Owen Leong’s sculptures and photographs in his exhibition ‘Original Nature’ at Artereal Gallery are striking in their poeticism, lyricism and contemplative nature. The soft and organic forms of the human body are transformed through concrete, crystal and metal as Leong conflates the distinctions between traditional and contemporary, landscape and portrait, body and mind.
Soo-Min Shim talks to Owen Leong about this body of work.
All of the sculptural works in ‘Original Nature’ have been cast from your own body. Paradoxically, this self-portraiture concerns the interior, not the exterior. How would you describe your interrogation of that genre?
My work is a way of exploring the self in the world. My practice has always involved self-portraiture, using photography, performance, video and sculpture to create personal mythologies of selfhood to reflect on universal aspects of human nature. My photographic works often explore the surface construction of the body, to visually play with how identity might be read.

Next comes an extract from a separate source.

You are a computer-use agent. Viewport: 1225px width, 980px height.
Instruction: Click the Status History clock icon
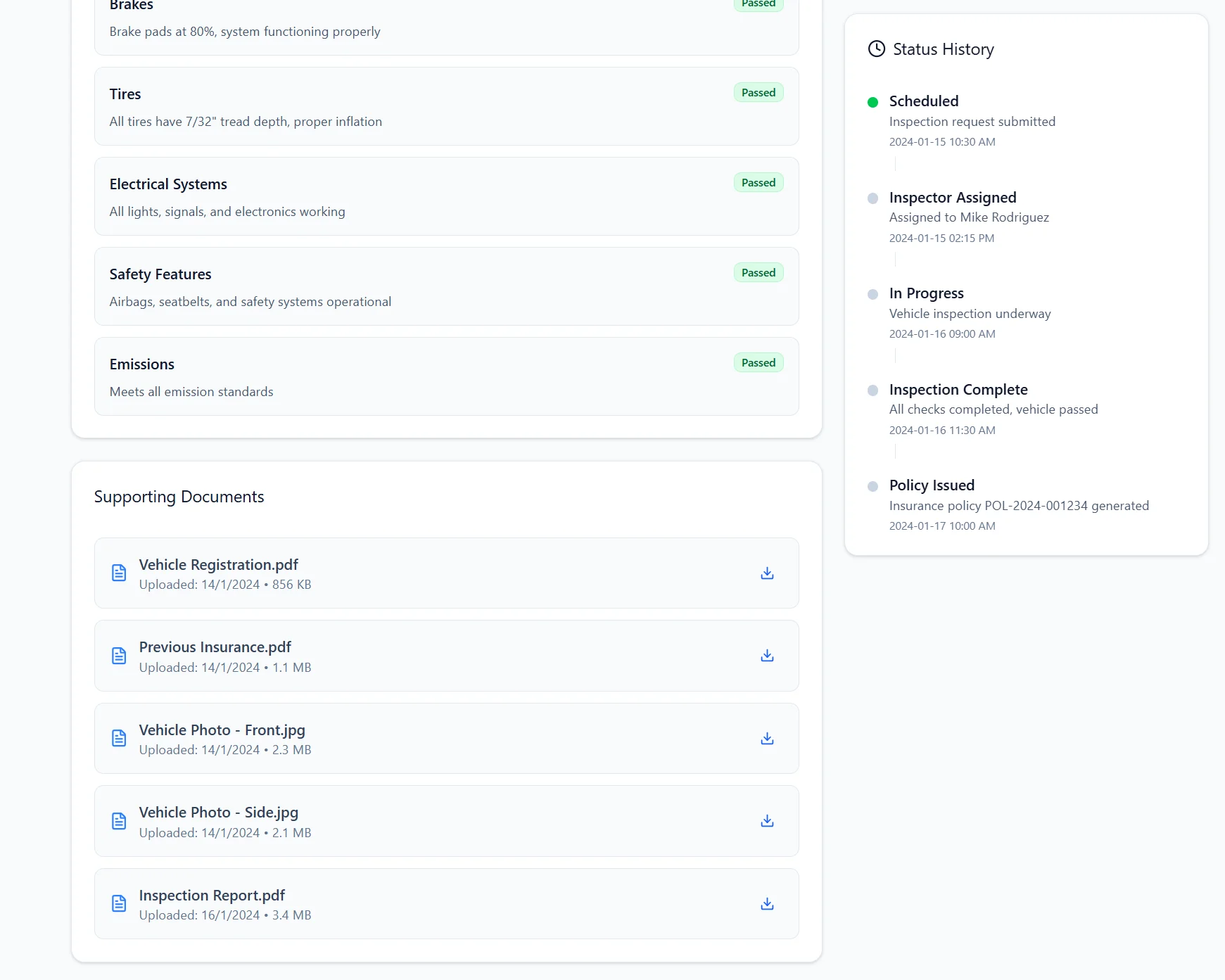[x=876, y=49]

Self-Portrait as Landscape 山水 (centre), 2018,, closeup 1, 34 x 35 x 24cm. Courtesy the artist and Artereal Gallery, Sydney
My latest exhibition takes that idea a step further, breaking open the body through a sculptural process of casting, destroying, assembling and recasting. The self is in a state of perpetual change. There is a cyclical energy in this new exhibition that moves from interior to exterior, and back again. I created life casts of my own body, smashed them into pieces, then reformed them into new compositions.
Some of the larger sculptures conflate vast natural landscape forms with the more intimate scale of the human body; a face, arm, hand or ear. With the smaller sculptures, I was interested in the internal biology of the human body, using metabolism as a symbol to reflect the building up and breaking down of material, of our bodies, in nature.
The exhibition draws upon Taoist philosophies. How heavily is this influence informed by your own Australian-Chinese heritage? Is this a label that essentialises or liberates you as an artist?
Taoist philosophy has certainly been a rich source of knowledge and ideas for my practice. It has deep historical significance, not only within Chinese culture and society, but has more generally shaped different ways of thinking about human existence and the world through principles of nature, balance and flow. This type of philosophy has also influenced traditional medicinal practices, which I am very interested in as a language for understanding the body. I’ve always been intrigued by culture and how it is manifested in our daily lives.
When it comes to labels, I think it’s always important to consider a person’s speaking position and how they might empower or disempower someone with their words. In my artistic practice, I hope to use my speaking position to explore the complexities, nuances and politics of identity.

Metabolic Composition 4, 2018, 11 x 16 x 9cm. Courtesy the artist and Artereal Gallery, Sydney
Your sculptures are reminiscent of palimpsests, as both creation and destruction are visible in the parts of your face and arm that remain and are assembled in the final product. Is it possible to see the processes of sculpture as being mimetic of the approach to learning and unlearning? Can you tell us a bit more about this practice?
It’s interesting you reference the palimpsest. In many ways, as newborns we all arrive in the world as blank slates. Through our individual life circumstances, we are inscribed by culture, one experience at a time, moment by moment; this process constructs each of us as individuals. We learn to be the person we are today.
The artistic processes I use in the studio to make these sculptures explore the creation and destruction of self. Life casting itself is a process of mimesis, of mirroring, making an exact copy. By physically smashing and destroying that copy, then reassembling the fragments into a new order, this is a physical process that reflects the cyclical making, unmaking and remaking of self.
Resistance Training is quite different from the other works exhibited in the show. Could you expand on your ideas around the body as a site for performance and identity?
Resistance Training fuses an Asian male body with a multi-armed deity lifting weights and ritual objects of transformation. I was interested in the way desire and masculinities are constructed through the physicality of sport. The gym is a space filled with visual codes of strength, power, and dominance. Resistance training, or weight lifting, shapes the body to a paradigm of ideal masculinity. But in this work, resistance can also be seen as the use of force to oppose something. Resistance is the refusal to accept or comply. It disrupts a single coherent vision of the idealised male body.
I’ve always been interested in identities as being fluid and constantly shifting, and the use of my body as a site where this plays out continues to fascinate me. The sculptures in my exhibition are an extension of my photographic practice, but in three-dimensional form. My face and body are still present in the work, but the human figure has begun to fragment and merge with other forms.
Soo-Min Shim is an emerging art writer and curator based in Sydney.